### SET PROBLEM
Reproduce the following material line for line, changing nothing.

Items listed in a dataset:
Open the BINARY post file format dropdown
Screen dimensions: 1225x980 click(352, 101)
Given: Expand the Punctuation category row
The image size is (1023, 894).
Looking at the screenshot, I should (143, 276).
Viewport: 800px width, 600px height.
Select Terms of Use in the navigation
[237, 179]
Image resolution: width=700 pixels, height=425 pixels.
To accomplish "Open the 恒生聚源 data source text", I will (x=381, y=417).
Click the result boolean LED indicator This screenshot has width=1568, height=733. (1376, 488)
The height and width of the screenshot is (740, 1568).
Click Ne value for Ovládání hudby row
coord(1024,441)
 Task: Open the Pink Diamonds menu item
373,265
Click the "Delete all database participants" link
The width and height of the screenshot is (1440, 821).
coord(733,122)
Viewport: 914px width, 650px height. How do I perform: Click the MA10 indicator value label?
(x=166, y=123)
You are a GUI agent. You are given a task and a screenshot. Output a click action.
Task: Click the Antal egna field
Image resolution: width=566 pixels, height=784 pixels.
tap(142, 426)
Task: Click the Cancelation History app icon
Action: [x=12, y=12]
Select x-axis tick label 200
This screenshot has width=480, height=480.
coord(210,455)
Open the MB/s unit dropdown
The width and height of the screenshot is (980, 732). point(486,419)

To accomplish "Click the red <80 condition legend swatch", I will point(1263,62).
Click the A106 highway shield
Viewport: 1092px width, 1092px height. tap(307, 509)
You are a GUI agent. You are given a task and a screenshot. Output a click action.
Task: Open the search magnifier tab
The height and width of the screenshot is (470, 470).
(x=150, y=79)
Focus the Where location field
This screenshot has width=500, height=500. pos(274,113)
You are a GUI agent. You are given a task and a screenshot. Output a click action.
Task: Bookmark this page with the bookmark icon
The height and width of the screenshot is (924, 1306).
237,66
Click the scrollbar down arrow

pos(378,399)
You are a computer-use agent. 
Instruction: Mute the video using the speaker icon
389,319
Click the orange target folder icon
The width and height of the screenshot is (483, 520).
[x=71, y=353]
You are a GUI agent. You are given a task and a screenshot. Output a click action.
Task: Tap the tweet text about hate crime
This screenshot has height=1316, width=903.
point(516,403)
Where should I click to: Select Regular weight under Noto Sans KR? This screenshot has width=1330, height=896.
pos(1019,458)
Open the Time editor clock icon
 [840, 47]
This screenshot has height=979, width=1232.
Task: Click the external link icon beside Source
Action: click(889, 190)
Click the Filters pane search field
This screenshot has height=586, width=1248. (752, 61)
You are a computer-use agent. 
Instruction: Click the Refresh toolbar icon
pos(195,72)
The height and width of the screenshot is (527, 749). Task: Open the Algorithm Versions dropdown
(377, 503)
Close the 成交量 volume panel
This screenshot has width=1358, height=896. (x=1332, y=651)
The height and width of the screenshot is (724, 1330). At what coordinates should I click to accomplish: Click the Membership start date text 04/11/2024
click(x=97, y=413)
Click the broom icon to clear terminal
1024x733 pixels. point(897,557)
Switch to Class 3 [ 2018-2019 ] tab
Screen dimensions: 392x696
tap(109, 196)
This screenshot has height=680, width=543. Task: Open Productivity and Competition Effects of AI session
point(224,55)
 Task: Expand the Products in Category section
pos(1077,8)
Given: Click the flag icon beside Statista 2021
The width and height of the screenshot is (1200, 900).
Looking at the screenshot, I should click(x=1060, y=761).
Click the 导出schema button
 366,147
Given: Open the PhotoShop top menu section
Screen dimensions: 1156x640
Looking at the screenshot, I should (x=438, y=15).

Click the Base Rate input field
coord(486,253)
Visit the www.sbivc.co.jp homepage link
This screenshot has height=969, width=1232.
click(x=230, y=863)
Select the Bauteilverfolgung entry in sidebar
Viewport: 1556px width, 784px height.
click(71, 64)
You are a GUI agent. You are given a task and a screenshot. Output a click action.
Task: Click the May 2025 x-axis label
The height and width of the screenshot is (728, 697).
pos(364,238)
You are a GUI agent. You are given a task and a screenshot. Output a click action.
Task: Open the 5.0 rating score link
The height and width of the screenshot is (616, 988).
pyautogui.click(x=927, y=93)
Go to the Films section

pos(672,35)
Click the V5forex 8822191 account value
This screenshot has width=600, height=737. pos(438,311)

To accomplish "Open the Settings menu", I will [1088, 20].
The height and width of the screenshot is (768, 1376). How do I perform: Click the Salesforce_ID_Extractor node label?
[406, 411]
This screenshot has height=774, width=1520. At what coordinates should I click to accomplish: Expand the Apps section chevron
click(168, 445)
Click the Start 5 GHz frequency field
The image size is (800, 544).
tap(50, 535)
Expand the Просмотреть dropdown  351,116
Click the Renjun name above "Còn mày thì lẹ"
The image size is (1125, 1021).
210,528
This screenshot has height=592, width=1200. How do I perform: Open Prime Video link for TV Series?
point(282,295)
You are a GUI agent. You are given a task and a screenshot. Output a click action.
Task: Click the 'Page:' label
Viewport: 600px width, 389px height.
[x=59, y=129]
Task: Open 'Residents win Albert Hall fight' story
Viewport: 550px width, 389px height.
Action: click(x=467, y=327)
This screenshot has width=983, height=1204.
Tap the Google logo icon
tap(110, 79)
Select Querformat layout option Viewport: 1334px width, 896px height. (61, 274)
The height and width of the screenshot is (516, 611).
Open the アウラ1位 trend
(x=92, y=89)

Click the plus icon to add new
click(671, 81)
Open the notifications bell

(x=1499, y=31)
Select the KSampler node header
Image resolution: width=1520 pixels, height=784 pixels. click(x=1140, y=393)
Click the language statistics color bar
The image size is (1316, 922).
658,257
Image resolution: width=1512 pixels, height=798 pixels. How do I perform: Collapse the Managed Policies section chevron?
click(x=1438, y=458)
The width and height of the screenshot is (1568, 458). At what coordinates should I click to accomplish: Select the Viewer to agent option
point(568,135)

### THE REPLY
Open the BINARY post file format dropdown
Screen dimensions: 1225x980 click(352, 101)
Given: Expand the Punctuation category row
The image size is (1023, 894).
Looking at the screenshot, I should (143, 276).
Viewport: 800px width, 600px height.
Select Terms of Use in the navigation
[237, 179]
Image resolution: width=700 pixels, height=425 pixels.
To accomplish "Open the 恒生聚源 data source text", I will (x=381, y=417).
Click the result boolean LED indicator This screenshot has width=1568, height=733. (1376, 488)
The height and width of the screenshot is (740, 1568).
Click Ne value for Ovládání hudby row
coord(1024,441)
 Task: Open the Pink Diamonds menu item
373,265
Click the "Delete all database participants" link
The width and height of the screenshot is (1440, 821).
coord(733,122)
Viewport: 914px width, 650px height. How do I perform: Click the MA10 indicator value label?
(x=166, y=123)
You are a GUI agent. You are given a task and a screenshot. Output a click action.
Task: Click the Antal egna field
Image resolution: width=566 pixels, height=784 pixels.
tap(142, 426)
Task: Click the Cancelation History app icon
Action: [x=12, y=12]
Select x-axis tick label 200
This screenshot has width=480, height=480.
coord(210,455)
Open the MB/s unit dropdown
The width and height of the screenshot is (980, 732). point(486,419)

To accomplish "Click the red <80 condition legend swatch", I will point(1263,62).
Click the A106 highway shield
Viewport: 1092px width, 1092px height. tap(307, 509)
You are a GUI agent. You are given a task and a screenshot. Output a click action.
Task: Open the search magnifier tab
The height and width of the screenshot is (470, 470).
(x=150, y=79)
Focus the Where location field
This screenshot has width=500, height=500. pos(274,113)
You are a GUI agent. You are given a task and a screenshot. Output a click action.
Task: Bookmark this page with the bookmark icon
The height and width of the screenshot is (924, 1306).
237,66
Click the scrollbar down arrow

pos(378,399)
You are a computer-use agent. 
Instruction: Mute the video using the speaker icon
389,319
Click the orange target folder icon
The width and height of the screenshot is (483, 520).
[x=71, y=353]
You are a GUI agent. You are given a task and a screenshot. Output a click action.
Task: Tap the tweet text about hate crime
This screenshot has height=1316, width=903.
point(516,403)
Where should I click to: Select Regular weight under Noto Sans KR? This screenshot has width=1330, height=896.
pos(1019,458)
Open the Time editor clock icon
 [840, 47]
This screenshot has height=979, width=1232.
Task: Click the external link icon beside Source
Action: click(889, 190)
Click the Filters pane search field
This screenshot has height=586, width=1248. (752, 61)
You are a computer-use agent. 
Instruction: Click the Refresh toolbar icon
pos(195,72)
The height and width of the screenshot is (527, 749). Task: Open the Algorithm Versions dropdown
(377, 503)
Close the 成交量 volume panel
This screenshot has width=1358, height=896. (x=1332, y=651)
The height and width of the screenshot is (724, 1330). At what coordinates should I click to accomplish: Click the Membership start date text 04/11/2024
click(x=97, y=413)
Click the broom icon to clear terminal
1024x733 pixels. point(897,557)
Switch to Class 3 [ 2018-2019 ] tab
Screen dimensions: 392x696
tap(109, 196)
This screenshot has height=680, width=543. Task: Open Productivity and Competition Effects of AI session
point(224,55)
 Task: Expand the Products in Category section
pos(1077,8)
Given: Click the flag icon beside Statista 2021
The width and height of the screenshot is (1200, 900).
Looking at the screenshot, I should click(x=1060, y=761).
Click the 导出schema button
 366,147
Given: Open the PhotoShop top menu section
Screen dimensions: 1156x640
Looking at the screenshot, I should (x=438, y=15).

Click the Base Rate input field
coord(486,253)
Visit the www.sbivc.co.jp homepage link
This screenshot has height=969, width=1232.
click(x=230, y=863)
Select the Bauteilverfolgung entry in sidebar
Viewport: 1556px width, 784px height.
click(71, 64)
You are a GUI agent. You are given a task and a screenshot. Output a click action.
Task: Click the May 2025 x-axis label
The height and width of the screenshot is (728, 697).
pos(364,238)
You are a GUI agent. You are given a task and a screenshot. Output a click action.
Task: Open the 5.0 rating score link
The height and width of the screenshot is (616, 988).
pyautogui.click(x=927, y=93)
Go to the Films section

pos(672,35)
Click the V5forex 8822191 account value
This screenshot has width=600, height=737. pos(438,311)

To accomplish "Open the Settings menu", I will [1088, 20].
The height and width of the screenshot is (768, 1376). How do I perform: Click the Salesforce_ID_Extractor node label?
[406, 411]
This screenshot has height=774, width=1520. At what coordinates should I click to accomplish: Expand the Apps section chevron
click(168, 445)
Click the Start 5 GHz frequency field
The image size is (800, 544).
tap(50, 535)
Expand the Просмотреть dropdown  351,116
Click the Renjun name above "Còn mày thì lẹ"
The image size is (1125, 1021).
210,528
This screenshot has height=592, width=1200. How do I perform: Open Prime Video link for TV Series?
point(282,295)
You are a GUI agent. You are given a task and a screenshot. Output a click action.
Task: Click the 'Page:' label
Viewport: 600px width, 389px height.
[x=59, y=129]
Task: Open 'Residents win Albert Hall fight' story
Viewport: 550px width, 389px height.
Action: click(x=467, y=327)
This screenshot has width=983, height=1204.
Tap the Google logo icon
tap(110, 79)
Select Querformat layout option Viewport: 1334px width, 896px height. (61, 274)
The height and width of the screenshot is (516, 611).
Open the アウラ1位 trend
(x=92, y=89)

Click the plus icon to add new
click(671, 81)
Open the notifications bell

(x=1499, y=31)
Select the KSampler node header
Image resolution: width=1520 pixels, height=784 pixels. click(x=1140, y=393)
Click the language statistics color bar
The image size is (1316, 922).
658,257
Image resolution: width=1512 pixels, height=798 pixels. How do I perform: Collapse the Managed Policies section chevron?
click(x=1438, y=458)
The width and height of the screenshot is (1568, 458). At what coordinates should I click to accomplish: Select the Viewer to agent option
point(568,135)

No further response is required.